Yes, a lot of casual users are going to conclude (or already have) that a full-fledged PC is more than they need or can safely handle, and that a tablet makes a better computing platform. For Grandma who only surfs the web and checks her family's Facebook pages, a tablet is a better choice: more intuitive, good enough for the tasks at hand, less likely to catch a worm or virus. It's for more complicated tasks that a PC is required. (My mother, for example, does most of her web-related stuff on the iPad, but she still needs to use a PC to get photos off the camera, edit them, and post listings on eBay – the iPad apps are grossly insufficient for this task.)
But one thing a lot of people are forgetting in their haste to announce a "post-PC era" is the HUGE installed base of existing systems. Up until about 2006, the PC market was still evolving fast enough that users had to upgrade on a fairly regular basis. An average 2001 PC would be pretty bad at running 2006-vintage applications. But for most home and office users, PCs from the Core 2 Duo era onward have been good enough. They can do all the usual stuff (surfing, email, videos, Office, WoW and other simple games) without too much trouble, and multitask reasonably well since they are multi-core. Given that economic times haven't been that great recently, why would home or business users want to switch out perfectly good hardware that still does what they need? This in no way means that the PCs are going away, just that their upgrade cycle has substantially slowed.
I do think that the utter low-end of the PC market – the $300 shitboxes formerly epitomized by such stellar brands as Packard Bell and eMachines – is going to go away. And good riddance. Those users will mostly be better off with tablets. But high-end desktops, gaming PCs, and workstations are here to stay.

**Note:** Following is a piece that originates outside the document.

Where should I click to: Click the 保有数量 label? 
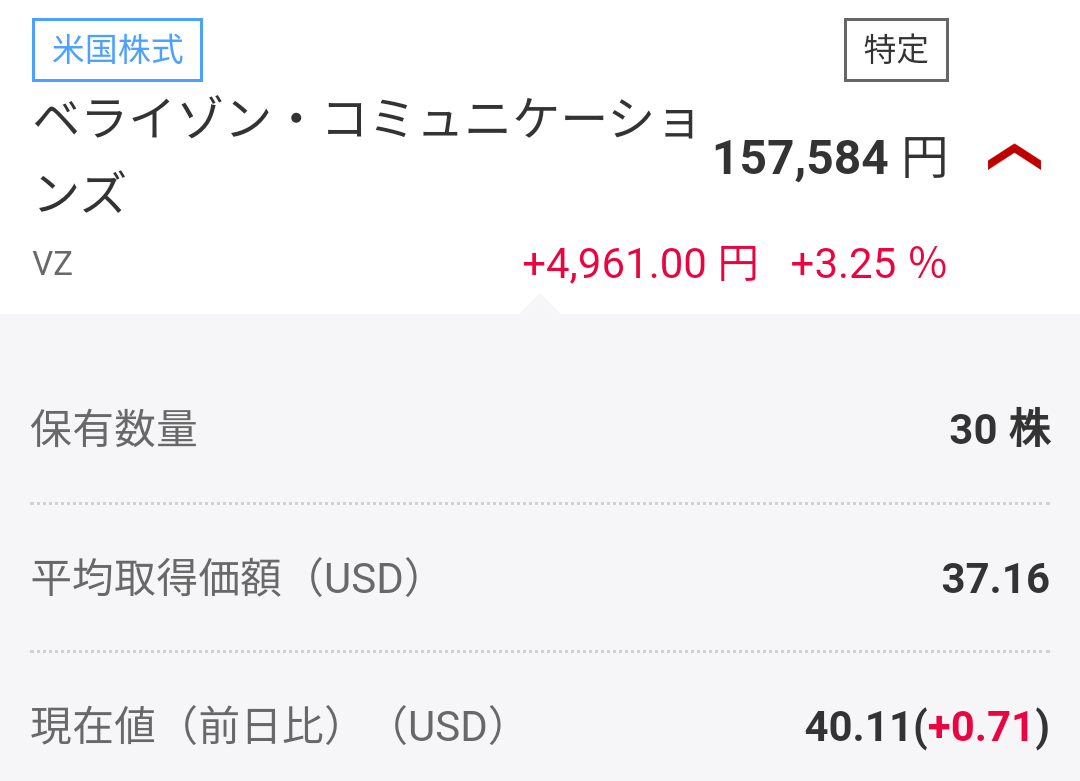114,430
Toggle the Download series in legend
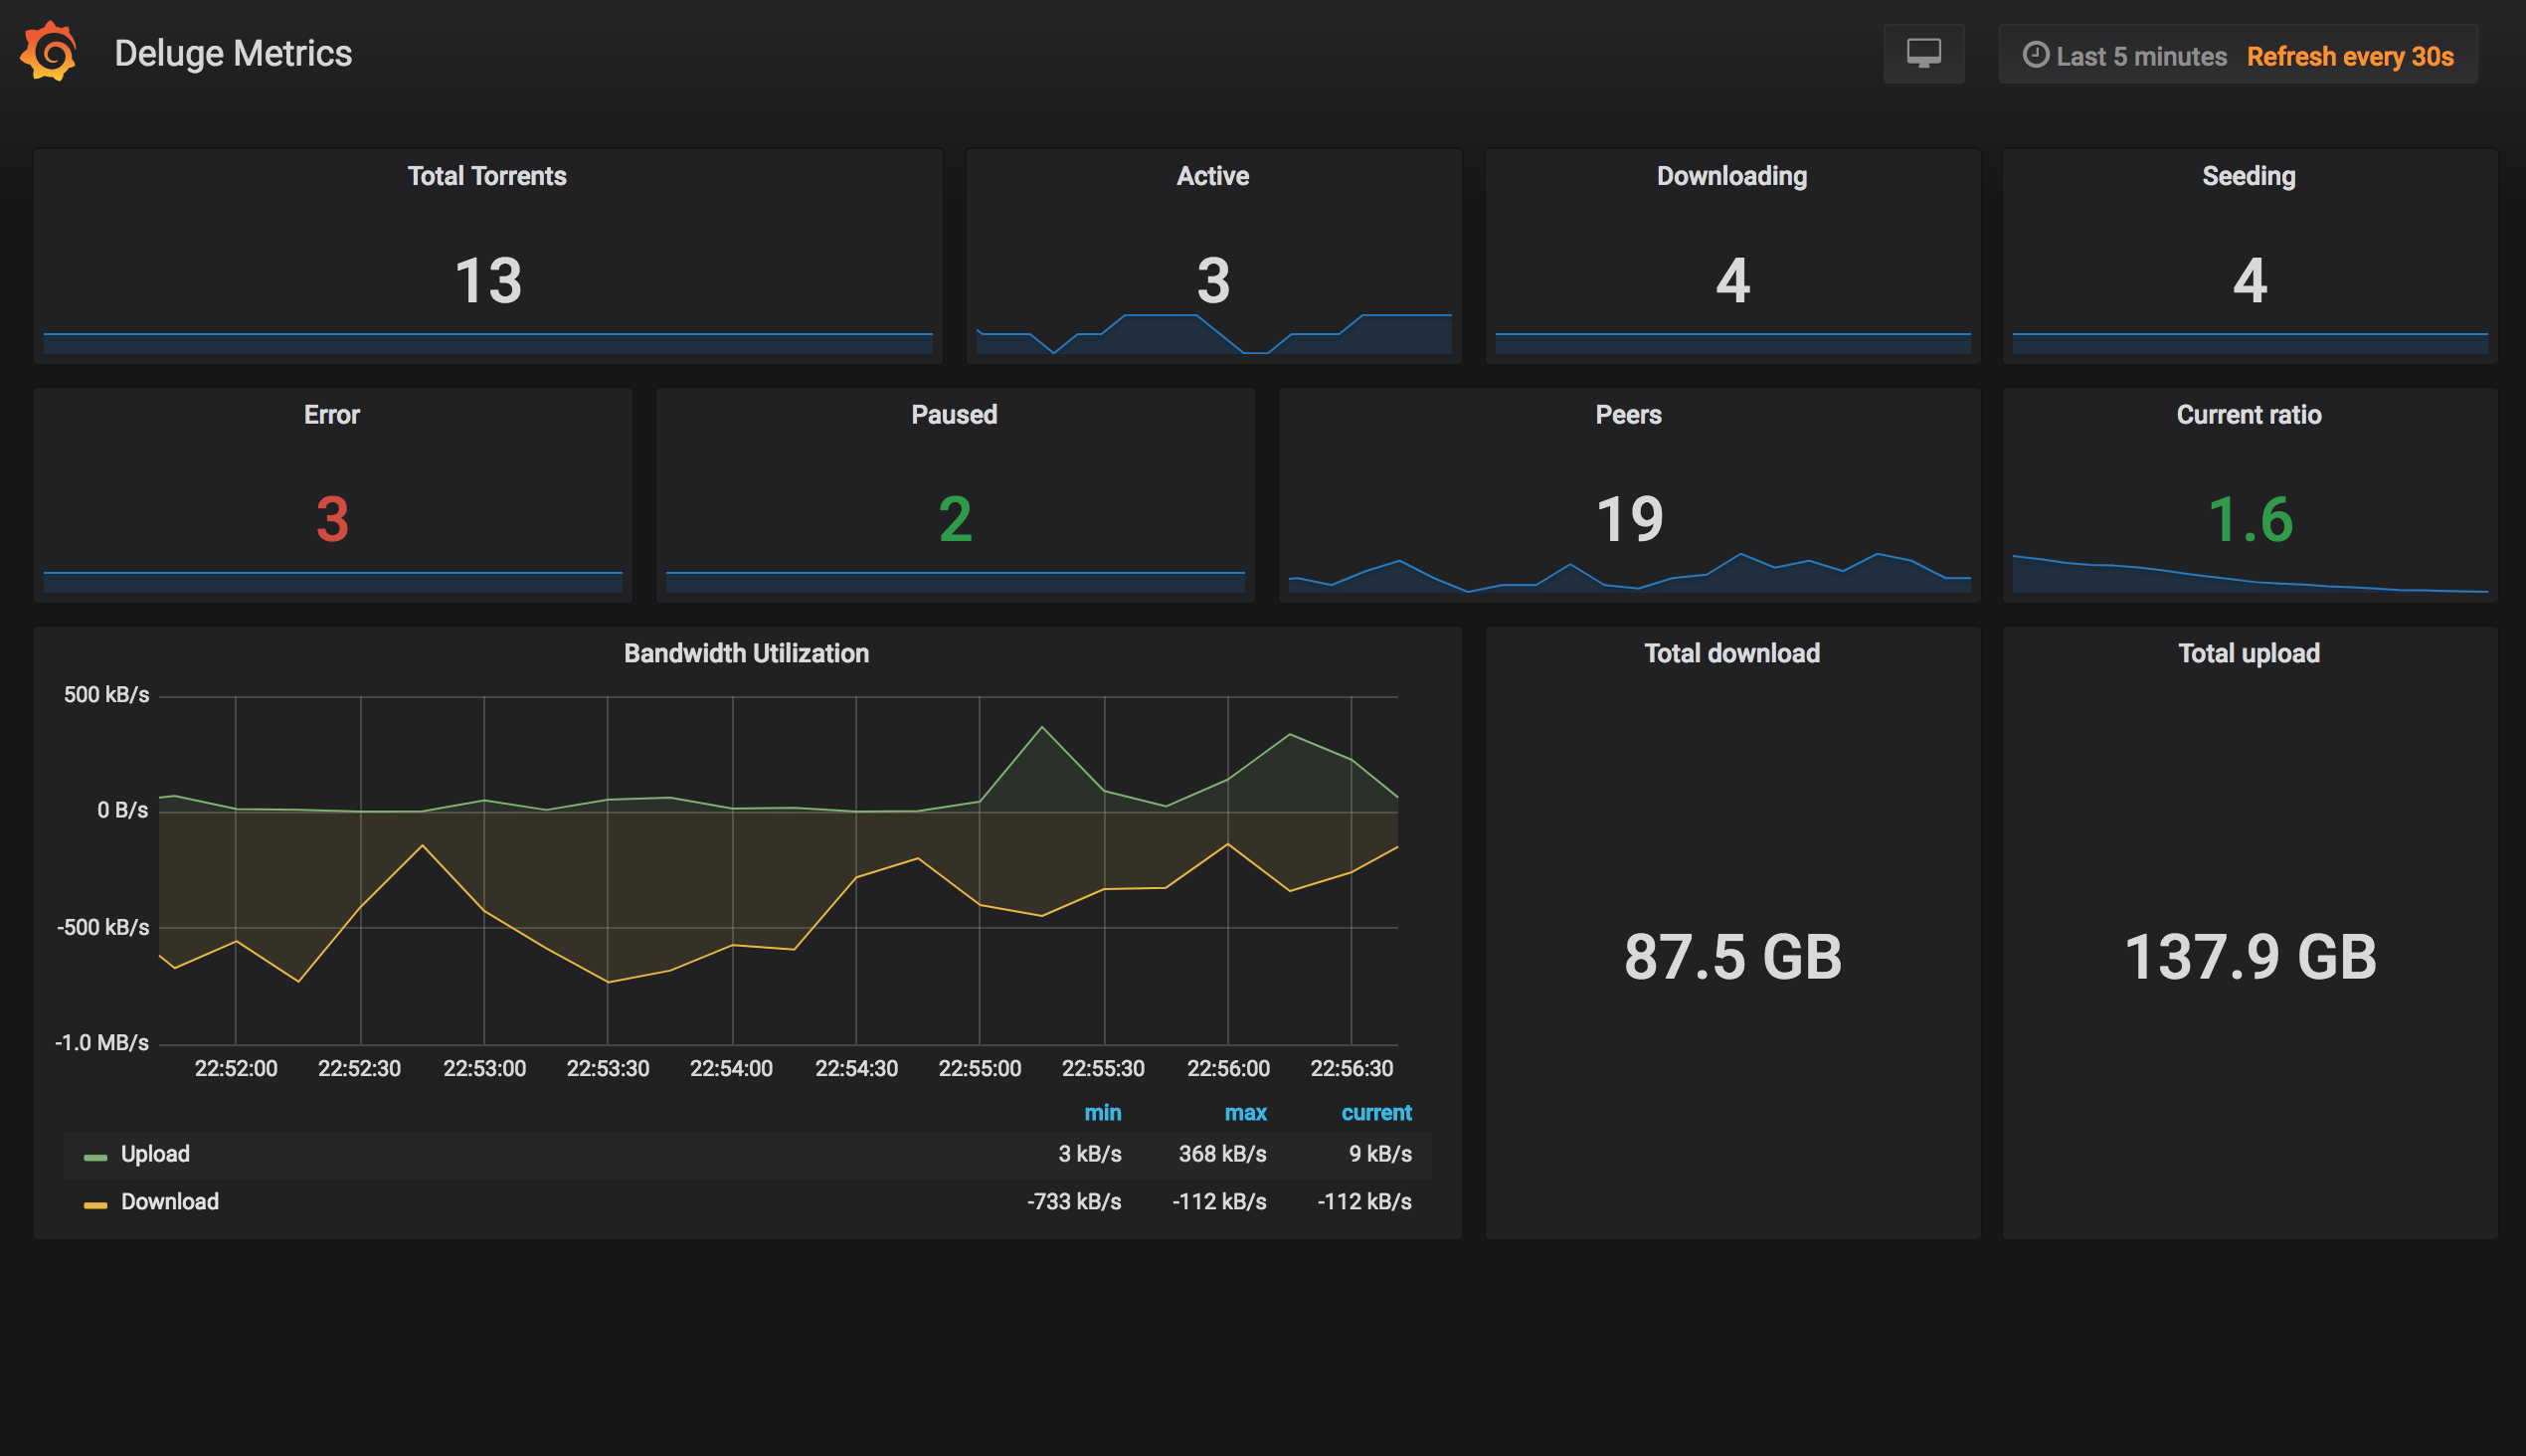Screen dimensions: 2526x1456 click(169, 1201)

It's worth remembering that most of what people here on Slashdot usually actually buy is already niche hardware to some extent. Full ATX motherboards are a niche product. Intel K-series CPUs are a niche product. Discrete graphics cards are a niche product. But despite their low-volume status, we can still get this stuff at fairly reasonable prices. The only exception is the top-end flagships, which are substantially overpriced to lure people with more money than common sense.
subject sez it all.
You are correct that there is literally no way to avoid buying from all abusive companies. But it is possible to avoid buying from the most egregiously abusive one or two companies. That's what I'm doing.
Not for a reasonable price. I can get a faster processor, more ram, more HDD, and better everything else than my current laptop for $600. Everything else, except a better screen. I can get a better screen if I buy Apple, but not at a reasonable price.
Give me Classic Slashdot or give me death!